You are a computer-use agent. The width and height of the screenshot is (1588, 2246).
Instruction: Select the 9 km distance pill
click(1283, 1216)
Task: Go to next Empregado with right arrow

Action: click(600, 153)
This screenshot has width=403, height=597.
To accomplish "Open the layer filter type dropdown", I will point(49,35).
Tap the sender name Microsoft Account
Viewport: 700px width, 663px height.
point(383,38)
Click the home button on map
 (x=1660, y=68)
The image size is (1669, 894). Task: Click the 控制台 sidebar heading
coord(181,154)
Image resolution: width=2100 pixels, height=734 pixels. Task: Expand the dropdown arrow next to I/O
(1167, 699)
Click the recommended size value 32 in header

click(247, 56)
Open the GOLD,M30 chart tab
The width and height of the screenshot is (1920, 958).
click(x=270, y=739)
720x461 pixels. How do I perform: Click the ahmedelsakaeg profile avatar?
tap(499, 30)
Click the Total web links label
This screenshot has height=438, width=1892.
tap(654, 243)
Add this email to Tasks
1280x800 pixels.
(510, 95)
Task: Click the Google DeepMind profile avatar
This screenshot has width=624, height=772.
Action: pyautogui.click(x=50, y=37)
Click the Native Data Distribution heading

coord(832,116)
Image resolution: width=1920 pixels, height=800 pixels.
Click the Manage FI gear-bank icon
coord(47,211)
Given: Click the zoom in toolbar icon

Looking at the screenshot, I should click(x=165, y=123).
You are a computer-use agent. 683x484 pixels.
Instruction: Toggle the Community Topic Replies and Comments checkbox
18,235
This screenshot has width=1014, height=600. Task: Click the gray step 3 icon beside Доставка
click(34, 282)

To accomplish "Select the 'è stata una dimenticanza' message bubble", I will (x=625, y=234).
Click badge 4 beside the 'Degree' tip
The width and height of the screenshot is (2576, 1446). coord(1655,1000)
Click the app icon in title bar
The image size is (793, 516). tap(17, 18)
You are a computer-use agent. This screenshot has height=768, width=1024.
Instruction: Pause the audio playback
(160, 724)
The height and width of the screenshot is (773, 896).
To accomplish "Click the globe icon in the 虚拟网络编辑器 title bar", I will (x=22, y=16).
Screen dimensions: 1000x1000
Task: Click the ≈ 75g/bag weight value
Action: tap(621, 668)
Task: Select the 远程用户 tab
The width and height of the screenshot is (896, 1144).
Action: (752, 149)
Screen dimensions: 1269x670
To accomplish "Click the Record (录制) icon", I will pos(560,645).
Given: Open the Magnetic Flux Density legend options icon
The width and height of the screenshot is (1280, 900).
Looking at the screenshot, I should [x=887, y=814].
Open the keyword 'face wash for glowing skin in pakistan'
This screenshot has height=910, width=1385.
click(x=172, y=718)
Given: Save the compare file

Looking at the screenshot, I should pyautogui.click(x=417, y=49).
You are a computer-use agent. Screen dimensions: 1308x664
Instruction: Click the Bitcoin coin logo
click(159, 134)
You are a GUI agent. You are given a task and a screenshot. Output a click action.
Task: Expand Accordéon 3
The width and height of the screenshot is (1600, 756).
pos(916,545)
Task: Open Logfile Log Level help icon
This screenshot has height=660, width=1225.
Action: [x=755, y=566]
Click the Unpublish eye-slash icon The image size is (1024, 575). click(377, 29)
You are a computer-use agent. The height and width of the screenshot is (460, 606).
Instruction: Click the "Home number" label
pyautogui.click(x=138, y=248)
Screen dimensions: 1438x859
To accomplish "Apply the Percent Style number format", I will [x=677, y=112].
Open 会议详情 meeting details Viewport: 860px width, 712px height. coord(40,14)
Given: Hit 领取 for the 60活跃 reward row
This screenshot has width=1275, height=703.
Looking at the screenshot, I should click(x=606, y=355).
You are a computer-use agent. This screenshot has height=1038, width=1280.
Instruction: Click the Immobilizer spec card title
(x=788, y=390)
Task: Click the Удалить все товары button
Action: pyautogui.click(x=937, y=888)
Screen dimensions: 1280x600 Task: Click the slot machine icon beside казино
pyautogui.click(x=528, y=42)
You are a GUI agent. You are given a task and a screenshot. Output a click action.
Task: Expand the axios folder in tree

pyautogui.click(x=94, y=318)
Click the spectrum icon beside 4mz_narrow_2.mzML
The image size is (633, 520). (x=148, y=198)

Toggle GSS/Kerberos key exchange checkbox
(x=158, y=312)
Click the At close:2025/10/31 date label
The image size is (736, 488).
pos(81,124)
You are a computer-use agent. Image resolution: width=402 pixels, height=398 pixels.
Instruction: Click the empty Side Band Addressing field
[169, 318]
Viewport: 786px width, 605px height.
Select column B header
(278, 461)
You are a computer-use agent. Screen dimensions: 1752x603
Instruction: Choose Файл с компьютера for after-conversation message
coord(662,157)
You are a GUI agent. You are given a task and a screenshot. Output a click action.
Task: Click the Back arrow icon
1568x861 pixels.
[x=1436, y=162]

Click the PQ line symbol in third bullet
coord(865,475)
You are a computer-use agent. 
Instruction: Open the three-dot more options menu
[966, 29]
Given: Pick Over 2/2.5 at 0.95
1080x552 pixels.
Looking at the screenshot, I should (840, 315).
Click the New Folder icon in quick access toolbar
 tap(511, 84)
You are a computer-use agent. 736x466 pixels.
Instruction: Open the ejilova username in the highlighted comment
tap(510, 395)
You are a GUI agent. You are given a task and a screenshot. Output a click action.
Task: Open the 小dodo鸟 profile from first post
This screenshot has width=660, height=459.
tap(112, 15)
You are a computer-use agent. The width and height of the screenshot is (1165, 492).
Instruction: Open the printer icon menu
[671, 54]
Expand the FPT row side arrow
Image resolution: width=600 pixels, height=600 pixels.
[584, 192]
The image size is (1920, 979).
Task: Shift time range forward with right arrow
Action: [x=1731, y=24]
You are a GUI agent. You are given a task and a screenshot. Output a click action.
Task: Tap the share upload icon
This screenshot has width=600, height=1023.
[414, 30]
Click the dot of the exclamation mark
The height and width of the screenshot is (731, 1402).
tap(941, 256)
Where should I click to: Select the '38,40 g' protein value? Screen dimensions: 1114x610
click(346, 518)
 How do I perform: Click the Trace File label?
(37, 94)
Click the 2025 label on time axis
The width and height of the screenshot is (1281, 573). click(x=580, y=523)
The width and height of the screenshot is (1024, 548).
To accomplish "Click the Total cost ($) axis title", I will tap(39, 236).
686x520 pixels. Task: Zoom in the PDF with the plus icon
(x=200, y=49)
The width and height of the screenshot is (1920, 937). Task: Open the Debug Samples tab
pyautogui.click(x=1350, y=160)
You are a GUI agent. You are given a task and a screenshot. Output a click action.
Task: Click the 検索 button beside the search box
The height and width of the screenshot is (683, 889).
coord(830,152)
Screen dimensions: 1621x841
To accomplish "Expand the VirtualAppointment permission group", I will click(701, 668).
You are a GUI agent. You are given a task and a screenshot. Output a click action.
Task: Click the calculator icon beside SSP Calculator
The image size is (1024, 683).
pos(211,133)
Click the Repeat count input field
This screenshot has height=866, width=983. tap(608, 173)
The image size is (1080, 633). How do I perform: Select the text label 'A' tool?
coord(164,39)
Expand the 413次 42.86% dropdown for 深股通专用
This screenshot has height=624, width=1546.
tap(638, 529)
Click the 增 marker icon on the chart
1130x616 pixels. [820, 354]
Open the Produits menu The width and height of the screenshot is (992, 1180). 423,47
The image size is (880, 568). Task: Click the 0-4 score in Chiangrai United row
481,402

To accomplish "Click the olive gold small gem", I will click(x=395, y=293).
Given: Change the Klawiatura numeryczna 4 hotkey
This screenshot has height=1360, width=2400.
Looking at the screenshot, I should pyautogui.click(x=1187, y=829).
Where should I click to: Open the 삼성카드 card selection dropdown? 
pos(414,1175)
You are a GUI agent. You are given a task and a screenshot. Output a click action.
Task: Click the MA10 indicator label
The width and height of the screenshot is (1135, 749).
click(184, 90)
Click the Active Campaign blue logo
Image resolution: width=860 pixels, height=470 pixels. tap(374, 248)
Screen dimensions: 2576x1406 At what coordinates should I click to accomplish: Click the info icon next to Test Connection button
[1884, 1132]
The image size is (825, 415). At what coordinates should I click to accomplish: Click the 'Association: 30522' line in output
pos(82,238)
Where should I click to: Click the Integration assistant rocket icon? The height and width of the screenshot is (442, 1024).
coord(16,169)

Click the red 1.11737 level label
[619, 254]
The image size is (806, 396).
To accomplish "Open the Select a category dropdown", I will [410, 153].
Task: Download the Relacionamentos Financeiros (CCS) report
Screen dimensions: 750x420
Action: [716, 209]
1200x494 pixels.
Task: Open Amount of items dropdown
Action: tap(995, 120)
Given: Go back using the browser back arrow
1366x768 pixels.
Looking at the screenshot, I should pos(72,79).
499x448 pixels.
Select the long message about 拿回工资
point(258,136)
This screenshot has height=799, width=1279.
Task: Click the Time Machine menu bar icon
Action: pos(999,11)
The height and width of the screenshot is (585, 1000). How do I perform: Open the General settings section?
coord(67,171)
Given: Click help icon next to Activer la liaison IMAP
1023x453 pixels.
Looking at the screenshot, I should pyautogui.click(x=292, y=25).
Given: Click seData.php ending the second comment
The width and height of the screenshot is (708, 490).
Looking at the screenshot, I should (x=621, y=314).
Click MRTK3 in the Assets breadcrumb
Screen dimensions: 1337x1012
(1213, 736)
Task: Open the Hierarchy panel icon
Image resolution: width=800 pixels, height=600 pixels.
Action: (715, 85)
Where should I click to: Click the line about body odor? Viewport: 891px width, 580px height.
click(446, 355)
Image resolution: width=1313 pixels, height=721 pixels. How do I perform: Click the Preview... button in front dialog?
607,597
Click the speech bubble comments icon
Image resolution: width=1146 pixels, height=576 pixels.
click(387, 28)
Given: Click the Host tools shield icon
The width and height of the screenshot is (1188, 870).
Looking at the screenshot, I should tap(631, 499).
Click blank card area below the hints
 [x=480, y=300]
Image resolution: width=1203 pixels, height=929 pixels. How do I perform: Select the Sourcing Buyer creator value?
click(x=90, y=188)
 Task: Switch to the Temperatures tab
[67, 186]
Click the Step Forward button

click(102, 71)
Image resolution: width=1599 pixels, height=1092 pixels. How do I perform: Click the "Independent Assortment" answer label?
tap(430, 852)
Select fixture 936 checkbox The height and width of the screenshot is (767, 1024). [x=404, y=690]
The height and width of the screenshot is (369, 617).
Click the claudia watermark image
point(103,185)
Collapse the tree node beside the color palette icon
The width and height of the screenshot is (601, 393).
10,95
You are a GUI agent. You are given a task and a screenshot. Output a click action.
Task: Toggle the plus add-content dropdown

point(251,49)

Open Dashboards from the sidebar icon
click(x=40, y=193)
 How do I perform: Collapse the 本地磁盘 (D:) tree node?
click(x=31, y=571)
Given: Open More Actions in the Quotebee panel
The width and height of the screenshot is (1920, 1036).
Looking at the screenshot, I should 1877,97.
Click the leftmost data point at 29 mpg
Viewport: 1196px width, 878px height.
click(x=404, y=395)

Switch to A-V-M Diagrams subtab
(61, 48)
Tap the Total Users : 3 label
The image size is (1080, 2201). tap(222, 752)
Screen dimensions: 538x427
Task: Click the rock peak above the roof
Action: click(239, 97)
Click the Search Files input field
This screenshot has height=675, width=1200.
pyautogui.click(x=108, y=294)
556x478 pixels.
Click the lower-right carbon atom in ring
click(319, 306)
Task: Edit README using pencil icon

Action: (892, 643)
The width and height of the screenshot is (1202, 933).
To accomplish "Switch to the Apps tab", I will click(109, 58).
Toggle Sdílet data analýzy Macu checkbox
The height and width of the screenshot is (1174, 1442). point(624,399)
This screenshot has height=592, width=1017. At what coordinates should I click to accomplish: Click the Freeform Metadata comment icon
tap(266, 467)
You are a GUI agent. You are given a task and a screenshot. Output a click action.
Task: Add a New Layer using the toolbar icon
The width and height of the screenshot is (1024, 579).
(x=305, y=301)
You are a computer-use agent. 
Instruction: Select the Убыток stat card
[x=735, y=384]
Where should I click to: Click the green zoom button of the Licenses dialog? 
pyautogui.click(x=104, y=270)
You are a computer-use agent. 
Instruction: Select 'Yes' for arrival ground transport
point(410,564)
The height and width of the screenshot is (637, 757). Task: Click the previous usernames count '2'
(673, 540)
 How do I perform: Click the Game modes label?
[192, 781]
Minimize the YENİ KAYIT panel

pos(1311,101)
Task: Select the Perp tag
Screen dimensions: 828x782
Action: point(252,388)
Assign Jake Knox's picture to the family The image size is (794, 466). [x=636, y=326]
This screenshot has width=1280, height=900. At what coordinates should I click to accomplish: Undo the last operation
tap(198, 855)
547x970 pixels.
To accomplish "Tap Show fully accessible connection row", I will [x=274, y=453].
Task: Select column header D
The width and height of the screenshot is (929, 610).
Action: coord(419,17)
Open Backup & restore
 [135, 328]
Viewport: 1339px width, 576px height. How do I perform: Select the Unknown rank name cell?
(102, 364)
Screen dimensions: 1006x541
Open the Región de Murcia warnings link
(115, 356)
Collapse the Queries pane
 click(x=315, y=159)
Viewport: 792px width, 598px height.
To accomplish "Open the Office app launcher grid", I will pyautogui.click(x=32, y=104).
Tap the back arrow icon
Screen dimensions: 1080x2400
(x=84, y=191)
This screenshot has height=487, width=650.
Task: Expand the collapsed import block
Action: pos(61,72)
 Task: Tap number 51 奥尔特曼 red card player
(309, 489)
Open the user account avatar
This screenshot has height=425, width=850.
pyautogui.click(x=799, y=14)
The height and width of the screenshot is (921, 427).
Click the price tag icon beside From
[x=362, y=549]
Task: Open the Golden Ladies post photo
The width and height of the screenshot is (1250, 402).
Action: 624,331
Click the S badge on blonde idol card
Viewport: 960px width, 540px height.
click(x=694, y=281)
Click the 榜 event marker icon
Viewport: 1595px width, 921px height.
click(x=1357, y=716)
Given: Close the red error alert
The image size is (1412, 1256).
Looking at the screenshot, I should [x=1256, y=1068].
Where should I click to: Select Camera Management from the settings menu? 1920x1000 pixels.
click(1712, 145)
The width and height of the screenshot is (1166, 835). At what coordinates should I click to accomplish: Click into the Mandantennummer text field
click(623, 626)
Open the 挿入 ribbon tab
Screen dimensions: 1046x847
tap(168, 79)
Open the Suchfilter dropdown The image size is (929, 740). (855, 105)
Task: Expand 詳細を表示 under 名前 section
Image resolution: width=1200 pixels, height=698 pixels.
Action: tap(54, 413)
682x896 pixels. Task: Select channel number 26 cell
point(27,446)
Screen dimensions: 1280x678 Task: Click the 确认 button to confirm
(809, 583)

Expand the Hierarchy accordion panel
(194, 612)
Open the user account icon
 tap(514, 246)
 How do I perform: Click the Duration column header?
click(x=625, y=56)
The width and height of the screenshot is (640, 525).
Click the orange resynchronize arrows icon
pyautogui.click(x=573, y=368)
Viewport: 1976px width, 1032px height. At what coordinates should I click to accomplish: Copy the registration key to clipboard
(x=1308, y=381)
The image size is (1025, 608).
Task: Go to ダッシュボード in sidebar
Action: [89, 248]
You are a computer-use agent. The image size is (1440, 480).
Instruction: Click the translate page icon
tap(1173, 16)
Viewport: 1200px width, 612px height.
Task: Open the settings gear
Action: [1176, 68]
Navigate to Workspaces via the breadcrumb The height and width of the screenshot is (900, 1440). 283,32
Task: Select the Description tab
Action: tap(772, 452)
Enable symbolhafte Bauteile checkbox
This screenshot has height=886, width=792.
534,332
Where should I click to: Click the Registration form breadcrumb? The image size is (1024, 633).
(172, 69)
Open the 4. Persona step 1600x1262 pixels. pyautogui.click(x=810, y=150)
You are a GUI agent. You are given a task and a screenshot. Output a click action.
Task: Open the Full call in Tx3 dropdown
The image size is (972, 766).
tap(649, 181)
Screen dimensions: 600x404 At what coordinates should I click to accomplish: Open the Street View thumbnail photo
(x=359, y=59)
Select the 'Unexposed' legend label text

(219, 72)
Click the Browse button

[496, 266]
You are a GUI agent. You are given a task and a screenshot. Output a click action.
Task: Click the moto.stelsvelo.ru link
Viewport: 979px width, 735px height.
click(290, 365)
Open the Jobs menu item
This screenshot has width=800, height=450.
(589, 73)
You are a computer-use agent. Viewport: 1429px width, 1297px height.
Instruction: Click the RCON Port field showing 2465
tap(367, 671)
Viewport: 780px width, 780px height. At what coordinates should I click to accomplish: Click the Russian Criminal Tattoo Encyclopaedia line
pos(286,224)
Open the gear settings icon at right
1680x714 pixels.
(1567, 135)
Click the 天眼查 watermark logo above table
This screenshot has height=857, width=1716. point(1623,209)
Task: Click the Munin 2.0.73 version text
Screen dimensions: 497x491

TASK ITEM>
Report each line of the entries where the word "bubble" occurs.

ANSWER BOX>
To accomplish "Select the 'è stata una dimenticanza' message bubble", I will (x=625, y=234).
Click the speech bubble comments icon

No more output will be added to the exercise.